US President Donald Trump announced Friday that he will meet Russian President Vladimir Putin in Alaska on August 15 to discuss ending the war in Ukraine. Trump revealed the much-anticipated news on social media, saying that the parties  including Ukrainian President Volodymyr Zelensky were nearing a ceasefire agreement that could end the three-and-a-half-year conflict, though it may require Ukraine to cede significant territory.

Speaking to reporters at the White House earlier in the day, Trump hinted the deal could involve territorial exchanges.

“There’ll be some swapping of territories to the betterment of both,” the Republican president remarked.

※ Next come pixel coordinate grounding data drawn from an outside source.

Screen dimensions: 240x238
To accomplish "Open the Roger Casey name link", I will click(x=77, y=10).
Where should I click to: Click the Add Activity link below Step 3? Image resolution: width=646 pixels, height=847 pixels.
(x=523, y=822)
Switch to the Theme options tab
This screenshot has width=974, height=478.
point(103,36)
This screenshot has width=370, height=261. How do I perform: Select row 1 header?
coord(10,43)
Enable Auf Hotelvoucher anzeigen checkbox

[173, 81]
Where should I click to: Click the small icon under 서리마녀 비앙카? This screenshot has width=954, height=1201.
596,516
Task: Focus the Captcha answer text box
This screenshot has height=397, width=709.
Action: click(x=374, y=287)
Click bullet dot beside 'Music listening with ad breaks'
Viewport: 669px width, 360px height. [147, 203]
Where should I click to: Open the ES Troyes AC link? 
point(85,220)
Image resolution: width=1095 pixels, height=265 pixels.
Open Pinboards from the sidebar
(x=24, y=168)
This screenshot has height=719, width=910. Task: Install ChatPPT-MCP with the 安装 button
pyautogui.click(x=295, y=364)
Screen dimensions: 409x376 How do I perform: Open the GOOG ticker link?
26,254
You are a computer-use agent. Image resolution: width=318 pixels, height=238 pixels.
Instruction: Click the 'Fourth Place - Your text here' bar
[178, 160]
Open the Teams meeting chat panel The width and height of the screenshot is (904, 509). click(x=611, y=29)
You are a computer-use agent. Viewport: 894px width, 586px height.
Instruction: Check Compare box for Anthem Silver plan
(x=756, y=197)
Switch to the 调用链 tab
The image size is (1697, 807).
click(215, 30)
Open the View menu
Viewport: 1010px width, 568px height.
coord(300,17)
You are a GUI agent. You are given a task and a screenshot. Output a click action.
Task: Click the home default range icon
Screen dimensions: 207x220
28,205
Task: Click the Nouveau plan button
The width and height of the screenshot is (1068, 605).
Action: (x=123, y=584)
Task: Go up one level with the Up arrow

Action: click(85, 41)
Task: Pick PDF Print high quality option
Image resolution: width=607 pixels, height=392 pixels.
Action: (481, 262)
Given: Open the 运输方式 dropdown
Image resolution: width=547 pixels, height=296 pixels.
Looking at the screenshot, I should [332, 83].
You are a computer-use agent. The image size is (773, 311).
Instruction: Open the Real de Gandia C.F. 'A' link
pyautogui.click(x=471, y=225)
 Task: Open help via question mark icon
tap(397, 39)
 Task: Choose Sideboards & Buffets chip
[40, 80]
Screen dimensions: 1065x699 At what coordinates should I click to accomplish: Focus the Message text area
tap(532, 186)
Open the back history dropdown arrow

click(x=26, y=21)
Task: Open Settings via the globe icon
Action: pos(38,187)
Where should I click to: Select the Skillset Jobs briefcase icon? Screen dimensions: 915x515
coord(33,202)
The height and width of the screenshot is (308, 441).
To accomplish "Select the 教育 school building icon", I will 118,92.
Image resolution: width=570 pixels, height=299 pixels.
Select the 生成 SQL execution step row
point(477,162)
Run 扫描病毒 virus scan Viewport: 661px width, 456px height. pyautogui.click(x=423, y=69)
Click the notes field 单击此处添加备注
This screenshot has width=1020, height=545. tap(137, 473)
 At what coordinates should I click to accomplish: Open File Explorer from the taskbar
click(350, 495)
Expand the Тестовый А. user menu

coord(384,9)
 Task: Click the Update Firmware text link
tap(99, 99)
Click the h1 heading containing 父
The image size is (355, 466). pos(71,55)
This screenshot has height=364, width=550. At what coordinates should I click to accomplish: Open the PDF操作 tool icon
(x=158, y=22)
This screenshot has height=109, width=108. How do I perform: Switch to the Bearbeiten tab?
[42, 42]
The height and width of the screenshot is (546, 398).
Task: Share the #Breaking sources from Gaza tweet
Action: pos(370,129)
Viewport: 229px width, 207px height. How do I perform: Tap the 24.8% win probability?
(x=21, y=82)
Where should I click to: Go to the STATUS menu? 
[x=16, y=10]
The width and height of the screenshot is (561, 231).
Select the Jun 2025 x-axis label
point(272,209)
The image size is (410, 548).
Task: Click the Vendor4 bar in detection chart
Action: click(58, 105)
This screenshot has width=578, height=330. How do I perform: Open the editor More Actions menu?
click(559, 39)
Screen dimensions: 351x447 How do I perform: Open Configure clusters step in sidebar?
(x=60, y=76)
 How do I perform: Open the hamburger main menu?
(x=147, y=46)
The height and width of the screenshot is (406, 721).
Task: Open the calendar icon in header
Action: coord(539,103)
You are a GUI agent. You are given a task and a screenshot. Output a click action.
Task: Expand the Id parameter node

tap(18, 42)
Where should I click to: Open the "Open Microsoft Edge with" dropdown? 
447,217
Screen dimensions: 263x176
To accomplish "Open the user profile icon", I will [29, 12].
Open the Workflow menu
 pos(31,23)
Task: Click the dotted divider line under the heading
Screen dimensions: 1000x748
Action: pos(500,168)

The Kremlin later confirmed the summit in an online statement, with Putin aide Yuri Ushakov noting that the talks would “focus on exploring options for a lasting peaceful resolution to the Ukrainian crisis.”

“This will evidently be a challenging process, but we will engage in it actively and energetically,” Ushakov said.

In his evening address to the nation on Friday, Zelensky said it was possible to achieve a ceasefire as long as adequate pressure was applied to Russia.

He said he had held more than a dozen conversations with leaders of different countries and his team was in constant contact with the United States.

Putin claims four Ukrainian regions Luhansk, Donetsk, Zaporizhzhia and Kherson as well as the Black Sea peninsula of Crimea, which he annexed in 2014.

His forces do not fully control all the territory in the four regions.

Earlier, Bloomberg News reported that US and Russian officials were working towards an agreement that would lock in Moscow’s occupation of territory seized during its military invasion.

A White House official said the Bloomberg story was speculation. A Kremlin spokesperson did not respond to a request for comment.

Reuters was unable to confirm aspects of the Bloomberg report.

Ukraine has previously signalled a willingness to be flexible in the search for an end to a war that has ravaged its towns and cities and killed large numbers of its soldiers and citizens.

But accepting the loss of around a fifth of Ukraine’s territory would be painful and politically challenging for Zelensky and his government.

Tyson Barker, the US State Department’s former deputy special representative for Ukraine’s economic recovery, said the peace proposal, as outlined in the Bloomberg report, would be immediately rejected by the Ukrainians.

“The best the Ukrainians can do is remain firm in their objections and their conditions for a negotiated settlement, while demonstrating their gratitude for American support,” said Barker, a senior fellow with the Atlantic Council.

Under the putative deal, according to Bloomberg, Russia would halt its offensive in the Kherson and Zaporizhzhia regions along current battle lines.

Trump and Putin
The last time Alaska hosted a high-stakes diplomatic gathering was in March 2021, when senior officials from the administration of Democratic former president Joe Biden met with top Chinese officials in Anchorage.

The get-together involving Biden’s top diplomat, Antony Blinken and his Chinese counterpart, Yang Jiechi, quickly turned into a stunning public clash in front of the cameras, with both sides levelling sharp rebukes of the other’s policies that reflected the high tension in bilateral ties.

Since his return to the White House in January, Trump has moved to mend relations with Russia and sought to end the war.

In his public comments, he has veered between admiration and sharp criticism of Putin.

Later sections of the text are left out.